The last filmy slips of fabric have been stripped away, and macroeconomists must now view the once-romanced US Congress in flagrante delicto with a real paramour: Mr. Big Bucks Deficits.
The Congressional Budget Office, the Budget Committees, the Tax Committees, the endless pompous pettifogging about national debts—all tossed overboard on the Washington IOU Love Boat.
Worse, Congress is not having a mere wild love affair—they have brought Mr. Big Bucks Deficits to the altar.
So Now What?
From here, a premise of Federal Reserve monetary policy must be that it takes place alongside $1 trillion annual deficits.
For many, the new reality suggests an even tighter monetary policy to offset the fiscal stimulus (of course, for many, monetary policy should everywhere and always be tighter).
Oddly enough, tighter money may be exactly the wrong course. Tighter money could, perhaps probably, trigger a recession that would only dramatically deepen federal deficits, as we have repeatedly seen in the US and many other nations.
When life hands you a lemon, then make lemonade. There may be some workable options.
The Bank of Japan has bought back about 45% on Japan’s national debt, and has held interest rates to 0.10% on 10-year JGBs. Despite record-low unemployment in Japan, the BoJ cannot seem to break a 1% inflation ceiling.
The successful deployment of the QE option raises a hope that the US national debt can be transferred to the Fed’s balance sheet, from which interest payments flow back into the US Treasury, thus mitigating the tax burden of the debt. This is working now, in fact (if not theory), in Japan. What works, works.
Perma-Bonds at Zero
Curiously, if the Fed does go to tighter money and triggers a recession, likely we will see interest rates for government debt fall to zero (government debt already pays zero interest in Japan and Germany).

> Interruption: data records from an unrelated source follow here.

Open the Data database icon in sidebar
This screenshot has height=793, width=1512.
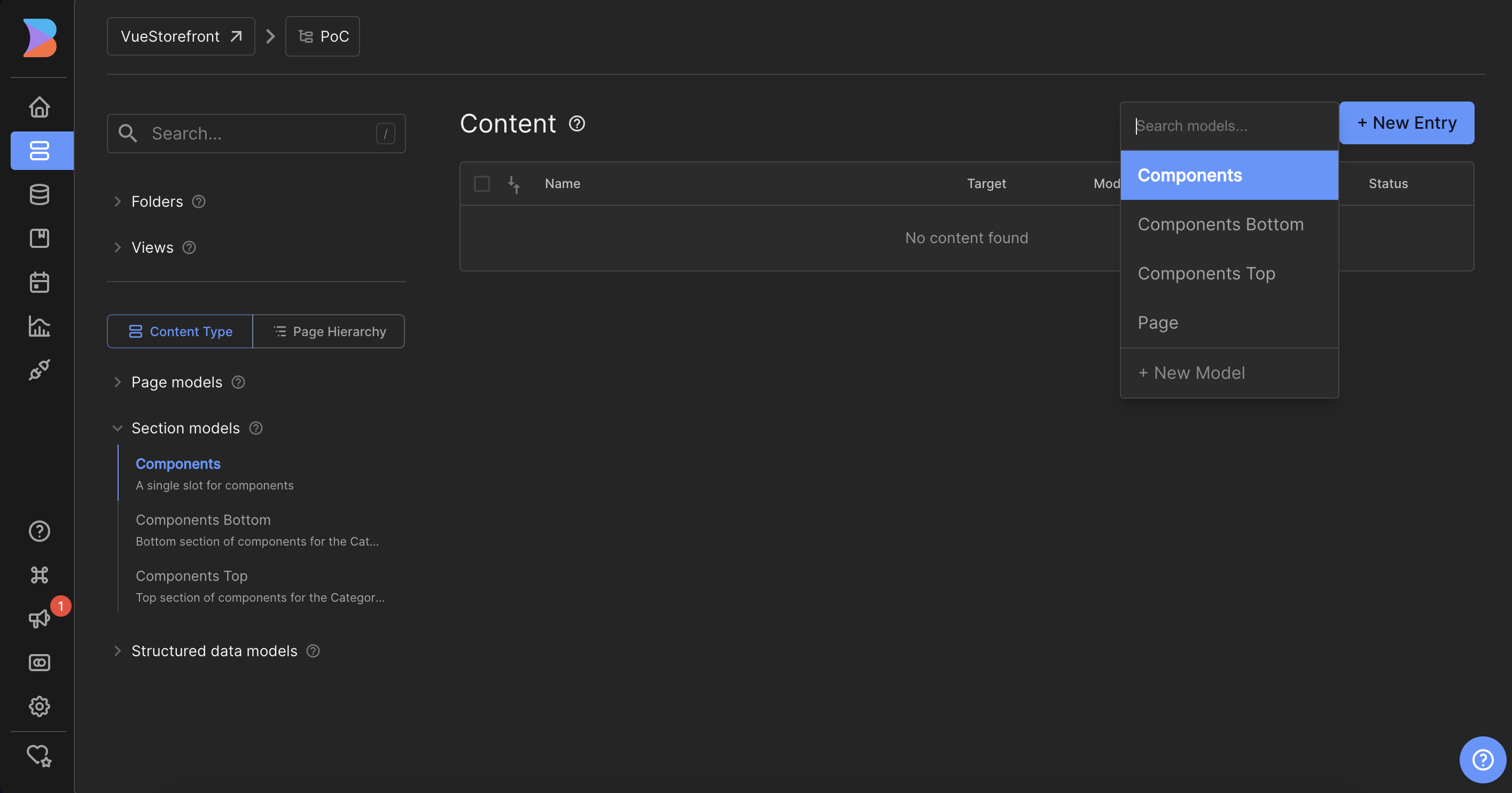click(x=40, y=195)
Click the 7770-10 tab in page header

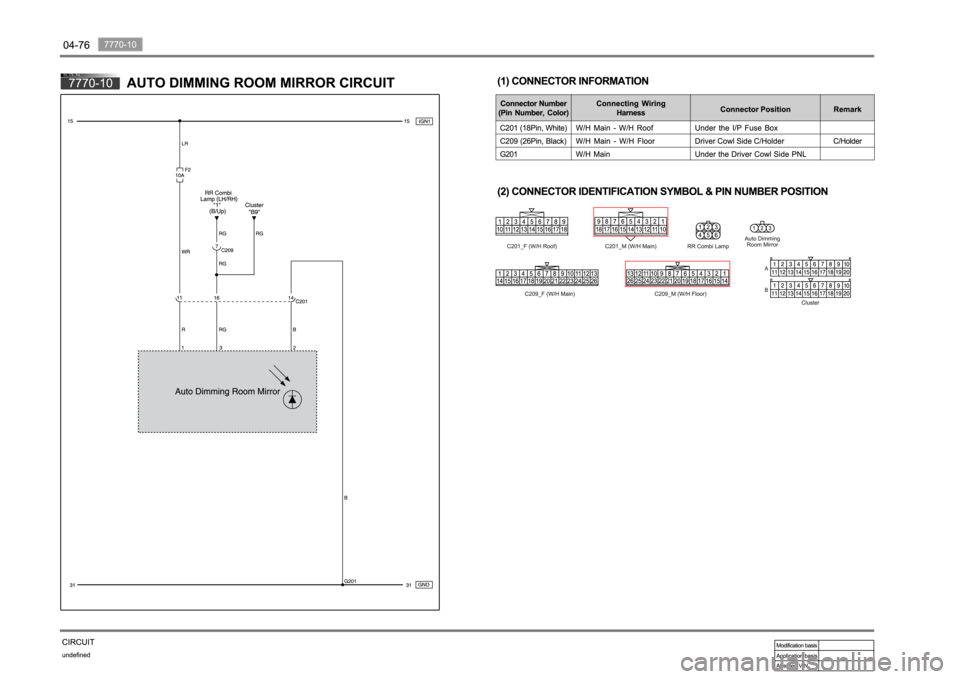[122, 43]
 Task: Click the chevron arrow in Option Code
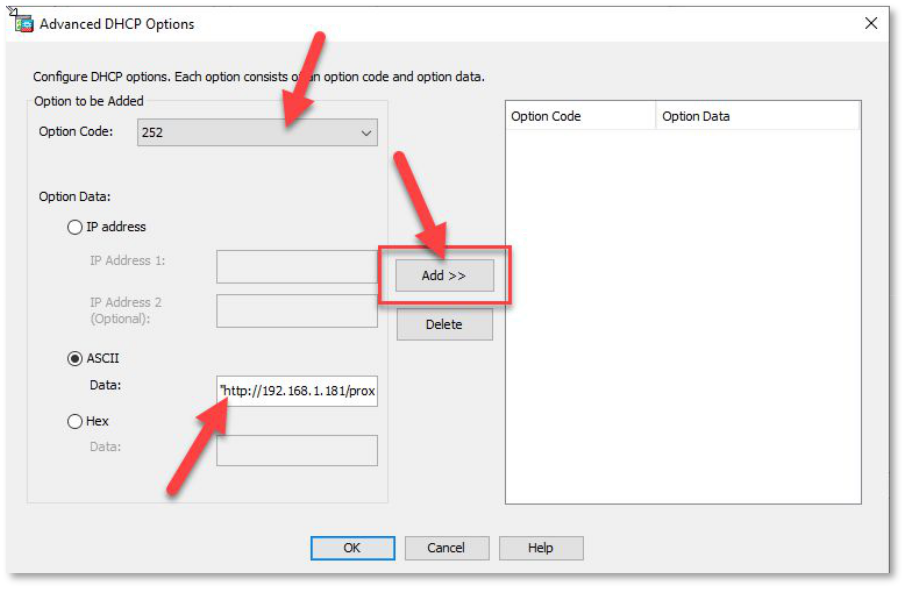tap(365, 132)
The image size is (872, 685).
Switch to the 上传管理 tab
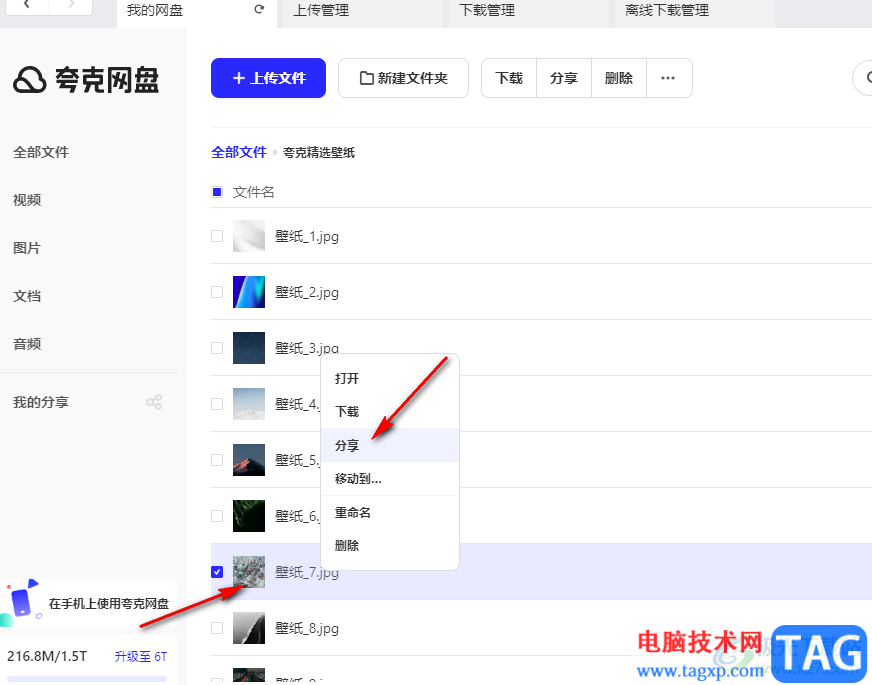(321, 11)
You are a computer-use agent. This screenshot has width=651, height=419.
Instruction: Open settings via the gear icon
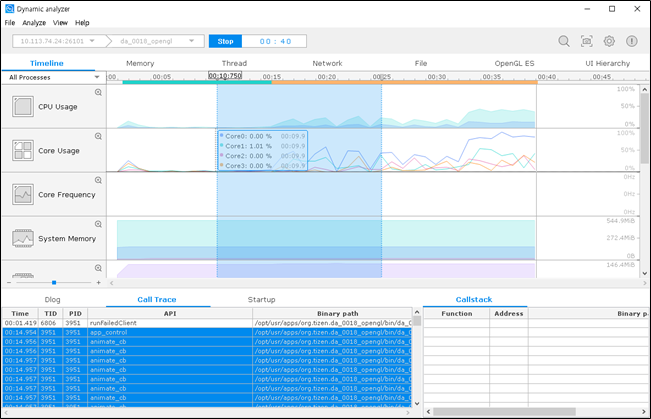(x=609, y=41)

From this untoward position, the US Treasury might be able to issue perma-bonds at zero or very low nominal rates, such as 0.10% (as in present-day Japan). So the Treasury might aggressively re-fi debt at 0.10% through perma- or very long-term bonds. Again, this alleviates the debt burden.
Another option is dispense with bonds and Fed balance sheets and the banking system altogether, and use the Fed to simply print money and pay for federal operations, called money-financed fiscal programs, aka helicopter drops.
I prefer that helicopter drops not finance federal operations, but rather finance tax cuts, such as a tax holiday on Social Security taxes paid by employees and employers. This tax loss would be offset by Fed printed (digitized) money injected into the Social Security fund.
The best Fed policy is still to target NGDPLT.
But there is a near-certainty of soaring national debt in the future, which could become unserviceable and suffocate real growth.
Innovative use of monetary policy options, such as long-term QE, or helicopter drops, must now be prominently placed in the Fed tool box.
The use of a central bank to deleverage a nation, without causing inflation, until lately might have been considered unlikely. But we have seen in Japan the BoJ accomplish exactly that. The recent use of QE in the United States also was not associated with inflation. These policy options may be unpalatable to some.
But the option of not mitigating soaring national debts through monetary policy may prove even less palatable, and less pragmatic.